[ovirt-devel] Re: [ovirt-users] Re: [=EXTERNAL=] Re: help using nvme/tcp storage with cinderlib and Managed Block Storage

Nir Soffer Thu, 24 Feb 2022 11:07:13 -0800

On Thu, Feb 24, 2022 at 8:46 PM Gorka Eguileor <gegui...@redhat.com> wrote:
>
> On 24/02, Nir Soffer wrote:
> > On Thu, Feb 24, 2022 at 6:35 PM Muli Ben-Yehuda <m...@lightbitslabs.com> 
> > wrote:
> > >
> > > On Thu, Feb 24, 2022 at 6:28 PM Nir Soffer <nsof...@redhat.com> wrote:
> > >>
> > >> On Thu, Feb 24, 2022 at 6:10 PM Muli Ben-Yehuda <m...@lightbitslabs.com> 
> > >> wrote:
> > >> >
> > >> > On Thu, Feb 24, 2022 at 3:58 PM Nir Soffer <nsof...@redhat.com> wrote:
> > >> >>
> > >> >> On Wed, Feb 23, 2022 at 6:24 PM Muli Ben-Yehuda 
> > >> >> <m...@lightbitslabs.com> wrote:
> > >> >> >
> > >> >> > Thanks for the detailed instructions, Nir. I'm going to scrounge up 
> > >> >> > some hardware.
> > >> >> > By the way, if anyone else would like to work on NVMe/TCP support, 
> > >> >> > for NVMe/TCP target you can either use Lightbits (talk to me 
> > >> >> > offline for details) or use the upstream Linux NVMe/TCP target. 
> > >> >> > Lightbits is a clustered storage system while upstream is a single 
> > >> >> > target, but the client side should be close enough for vdsm/ovirt 
> > >> >> > purposes.
> > >> >>
> > >> >> I played with NVMe/TCP a little bit, using qemu to create a virtual
> > >> >> NVMe disk, and export
> > >> >> it using the kernel on one VM, and consume it on another VM.

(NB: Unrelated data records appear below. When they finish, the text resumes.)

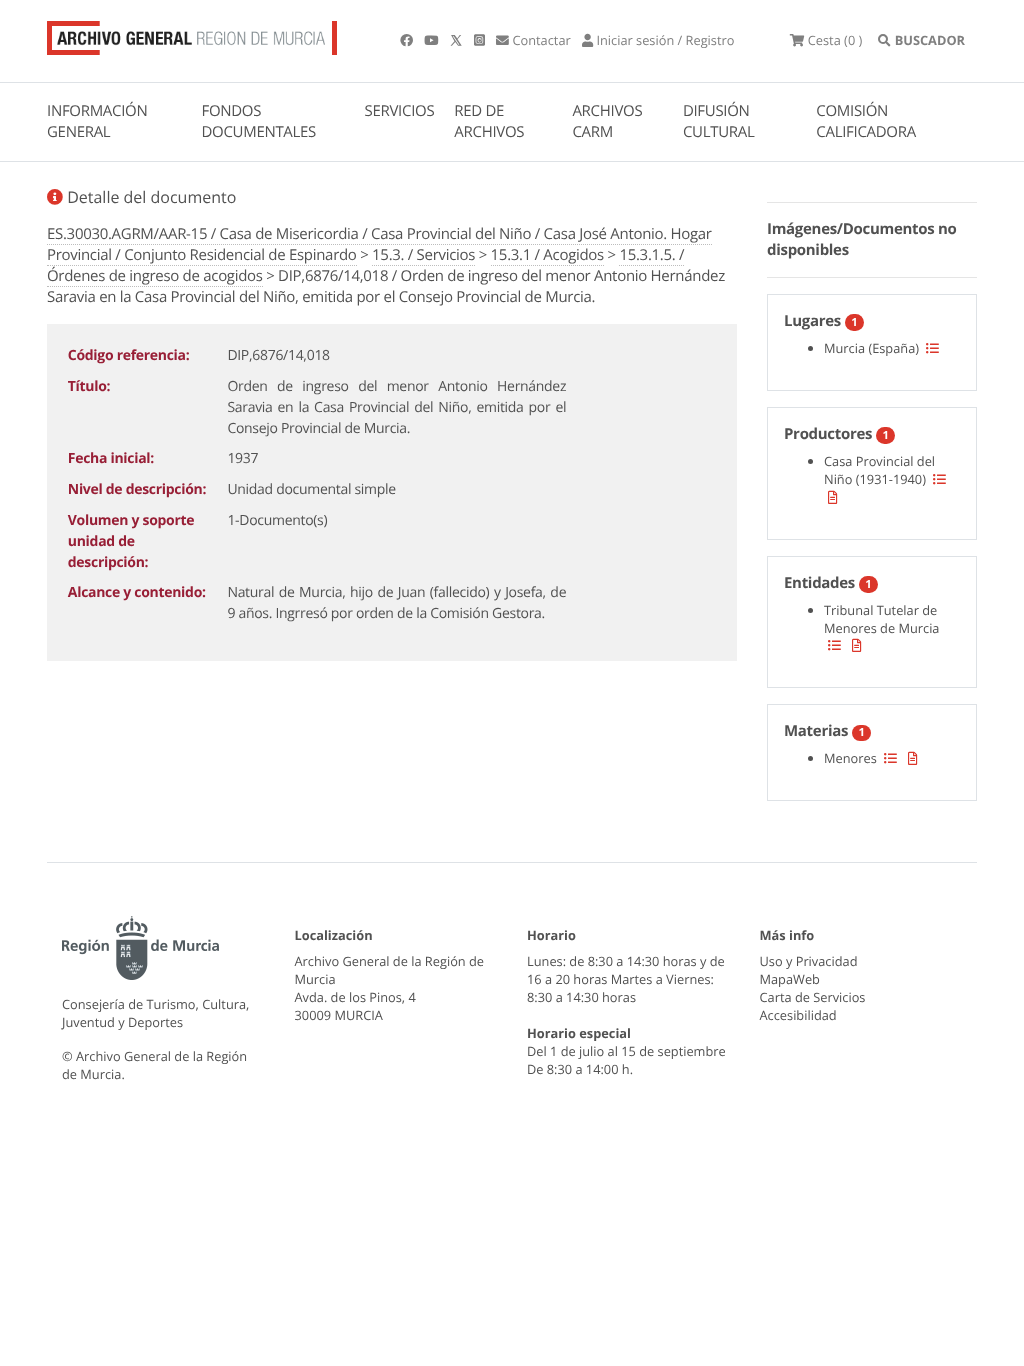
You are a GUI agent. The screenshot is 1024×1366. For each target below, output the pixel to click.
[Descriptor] (833, 497)
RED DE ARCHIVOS (489, 121)
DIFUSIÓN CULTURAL (719, 121)
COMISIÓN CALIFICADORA (866, 121)
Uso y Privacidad (809, 961)
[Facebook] (408, 40)
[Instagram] (481, 40)
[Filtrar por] (932, 348)
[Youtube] (432, 40)
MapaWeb (790, 979)
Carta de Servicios (813, 997)
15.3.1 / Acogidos (547, 255)
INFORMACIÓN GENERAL (97, 121)
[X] (458, 40)
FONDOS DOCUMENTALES (258, 121)
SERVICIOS (400, 111)
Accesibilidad (798, 1015)
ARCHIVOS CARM (607, 121)
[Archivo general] (192, 34)
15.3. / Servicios (423, 255)
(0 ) (835, 40)
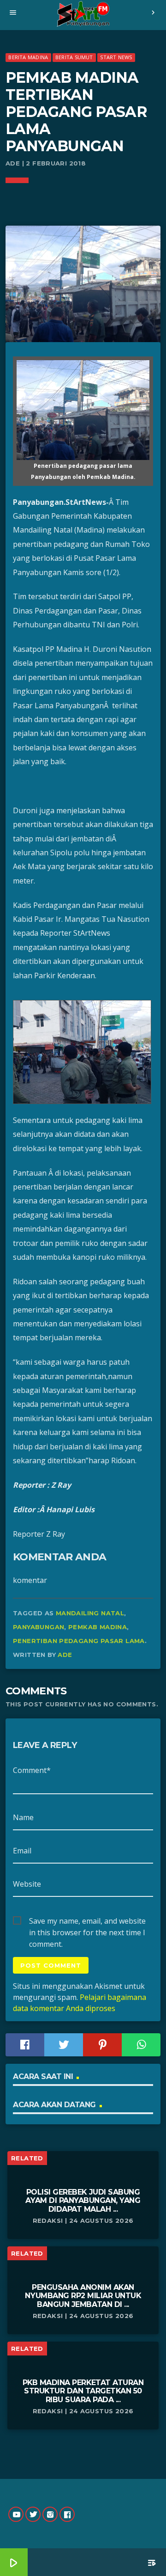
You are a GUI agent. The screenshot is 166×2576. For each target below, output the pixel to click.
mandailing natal (90, 1613)
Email (22, 1851)
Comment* (32, 1770)
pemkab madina (97, 1627)
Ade (65, 1654)
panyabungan (38, 1627)
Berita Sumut (74, 57)
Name (23, 1817)
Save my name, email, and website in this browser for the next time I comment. (87, 1921)
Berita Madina (28, 57)
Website (27, 1884)
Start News (116, 57)
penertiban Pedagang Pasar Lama (79, 1640)
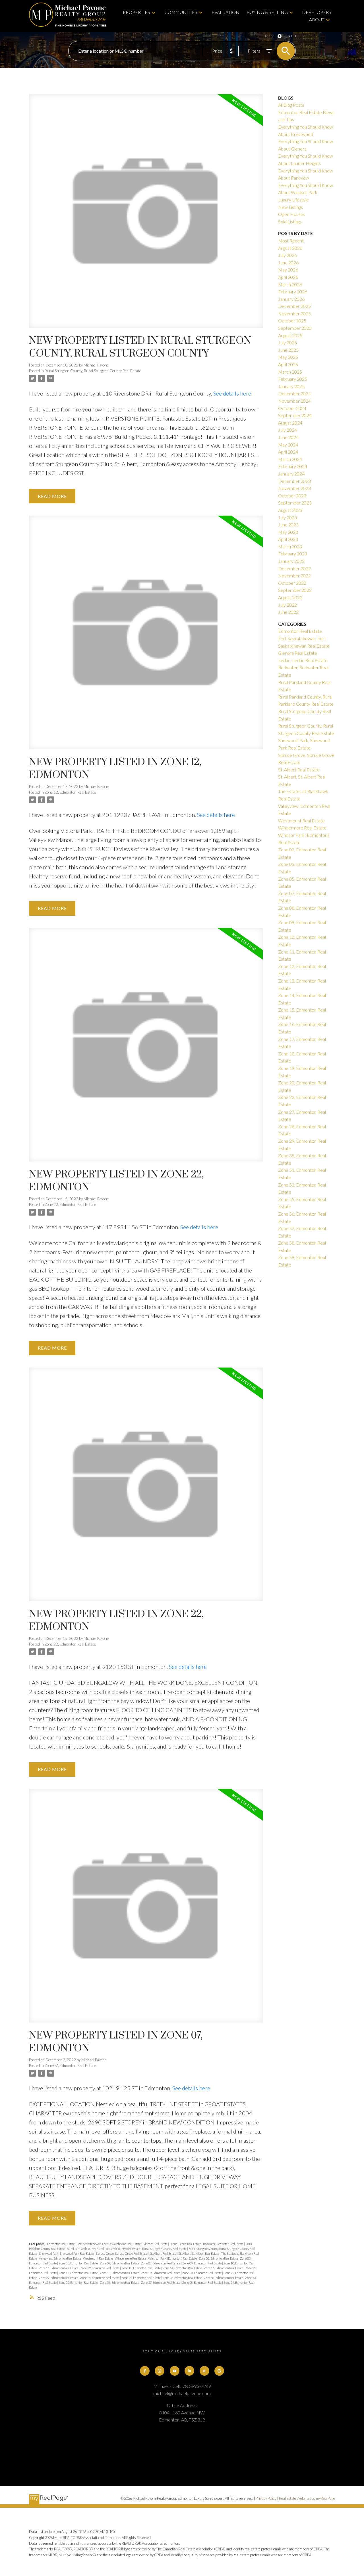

> > >> >> https://futurewei-cloud.github.io/ARM-Datacenter/qemu/nvme-of-tcp-vms/
> > >> >>
> > >> >> One question about device naming - do we always get the same name of 
> > >> >> the
> > >> >> device in all hosts?
> > >> >
> > >> >
> > >> > No, we do not, see below how we handle migration in os_brick.
> > >> >
> > >> >> To support VM migration, every device must have unique name in the 
> > >> >> cluster.
> > >> >> With multipath we always have unique name, since we disable "friendly 
> > >> >> names",
> > >> >> so we always have:
> > >> >>
> > >> >>     /dev/mapper/{wwid}
> > >> >>
> > >> >> With rbd we also do not use /dev/rbdN but a unique path:
> > >> >>
> > >> >>     /dev/rbd/poolname/volume-vol-id
> > >> >>
> > >> >> How do we ensure cluster-unique device path? If os_brick does not 
> > >> >> handle it, we
> > >> >> can to do in ovirt, for example:
> > >> >>
> > >> >>     /run/vdsm/mangedvolumes/{uuid} -> /dev/nvme7n42
> > >> >>
> > >> >> but I think this should be handled in cinderlib, since openstack have
> > >> >> the same problem with migration.
> > >> >
> > >> >
> > >> > Indeed. Both the Lightbits LightOS connector and the nvmeof connector 
> > >> > do this through the target provided namespace (LUN) UUID. After 
> > >> > connecting to the target, the connectors wait for the local 
> > >> > friendly-named device file that has the right UUID to show up, and 
> > >> > then return the friendly name. So different hosts will have different 
> > >> > friendly names, but the VMs will be attached to the right namespace 
> > >> > since we return the friendly name on the current host that has the 
> > >> > right UUID. Does this also work for you?
> > >>
> > >> It will not work for oVirt.
> > >>
> > >> Migration in oVirt works like this:
> > >>
> > >> 1. Attach disks to destination host
> > >> 2. Send VM XML from source host to destination host, and start the
> > >>    VM is paused mode
> > >> 3. Start the migration on the source host
> > >> 4. When migration is done, start the CPU on the destination host
> > >> 5. Detach the disks from the source
> > >>
> > >> This will break in step 2, since the source xml refer to nvme device
> > >> that does not exist or already used by another VM.
> > >
> > >
> > > Indeed.
> > >
> > >> To make this work, the VM XML must use the same path, existing on
> > >> both hosts.
> > >>
> > >> The issue can be solved by libvirt hook updating the paths before qemu
> > >> is started on the destination, but I think the right way to handle this 
> > >> is to
> > >> have the same path.
> > >
> > >
> > >  You mentioned above that it can be handled in ovirt (c.f., 
> > > /run/vdsm/mangedvolumes/{uuid} -> /dev/nvme7n42), which seems like a 
> > > reasonable approach given the constraint imposed by the oVirt migration 
> > > flow you outlined above. What information does vdsm need to create and 
> > > use the /var/run/vdsm/managedvolumes/{uuid} link? Today the connector 
> > > does (trimmed for brevity):
> > >
> > >     def connect_volume(self, connection_properties):
> > >         device_info = {'type': 'block'}
> > >         uuid = connection_properties['uuid']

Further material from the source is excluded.